We assumed that Yik Yak users represent a statistically representative sample population of the campuses.
What it does
This program takes Yaks (or posts) from the Yik Yak platform across a hundred popular campuses across the United States, and produces both a geographical and a lexicographical model of each individual campus and the climate of Yik Yak as a whole. We analogize this to the opinions of college students.

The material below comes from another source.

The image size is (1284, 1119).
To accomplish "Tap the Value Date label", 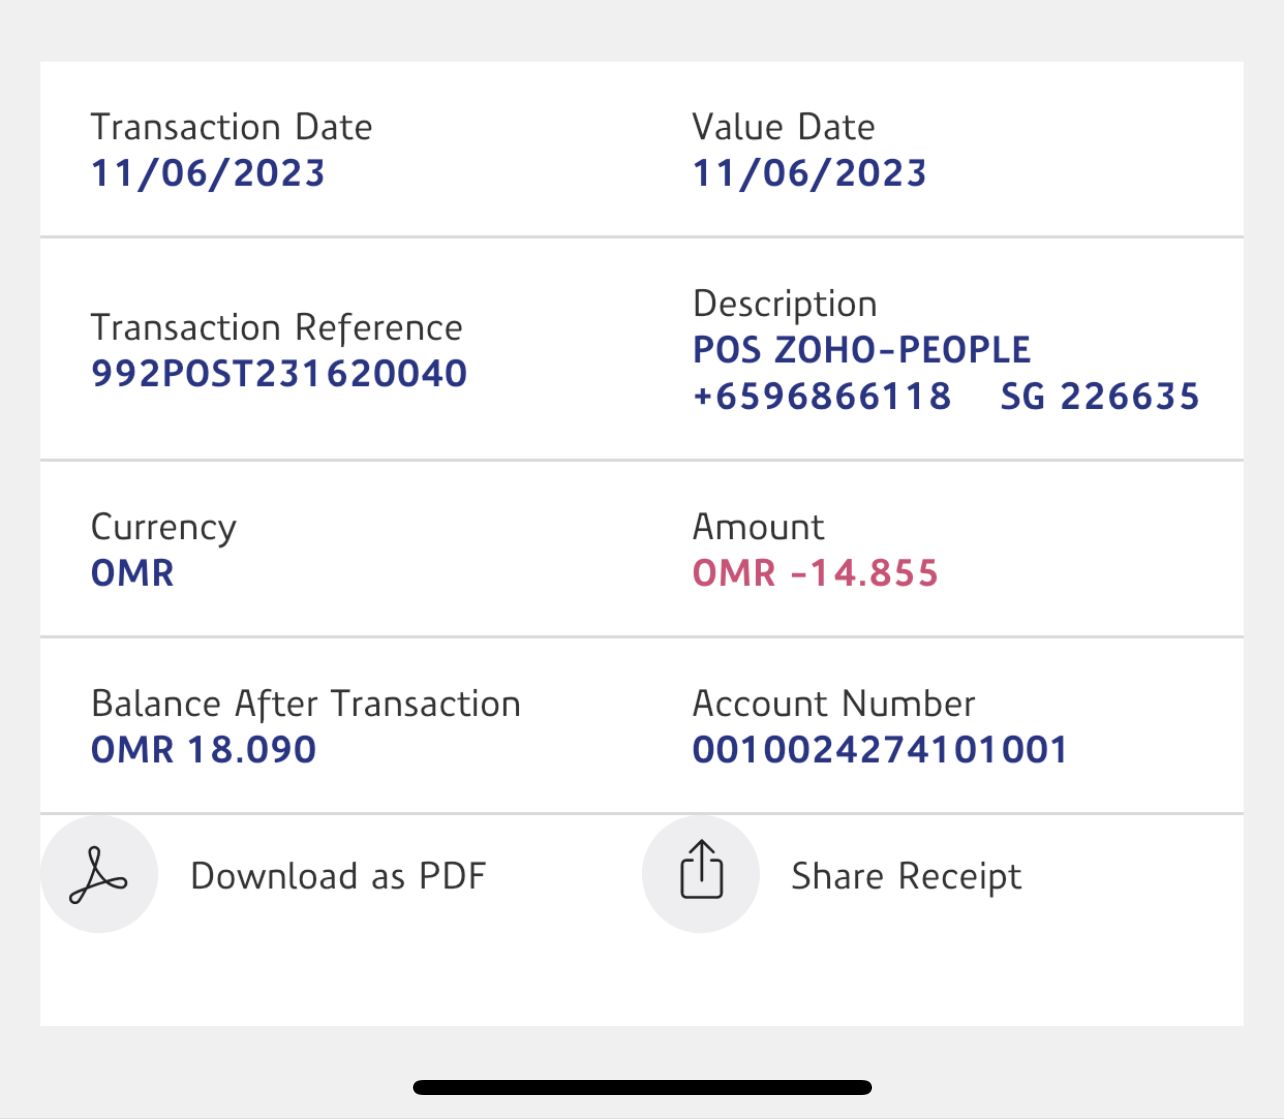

While we were too late to retrieve the Democratic Debate yaks because they are recycled on a daily basis, we found that analyzing the yaks even after the debate produced statistically significant trends about not just individual campuses, but about yik yak users as a whole.
How we built it
We scraped each individual Yak after reverse-engineering the Yik Yak Web API, analyzed it semantically utilizing Alchemy's Watson Contextual Analysis to produce the lexicographical model, and plotted these campuses using AmCharts and associated them with the generated keywords.We hosted the database for the sentiment using MySQL, used a MAMP framework, and used Alchemy API for natural language processing.
Challenges we ran into
Accomplishments that we're proud of
Actually producing a comprehensible data model that somebody can analyze without having a background in Data Science or Analytics. Anyone can look at this model and understand exactly what the climate of the campuses is.
What we learned
We learned that college kids really love girls, BONJOURNO ROME, cute asian guys, ahhh warm weather, and girls (did I say that already?).
What's next for YAKMAP
We want to make the design way more modular and constantly updating, and be able to scrape the Yik Yak data in a way that does not nuke their server. The way we have implemented right now is a negligible load on their server, and we believe maintaining that integrity is essential to the ethic continuation of our project.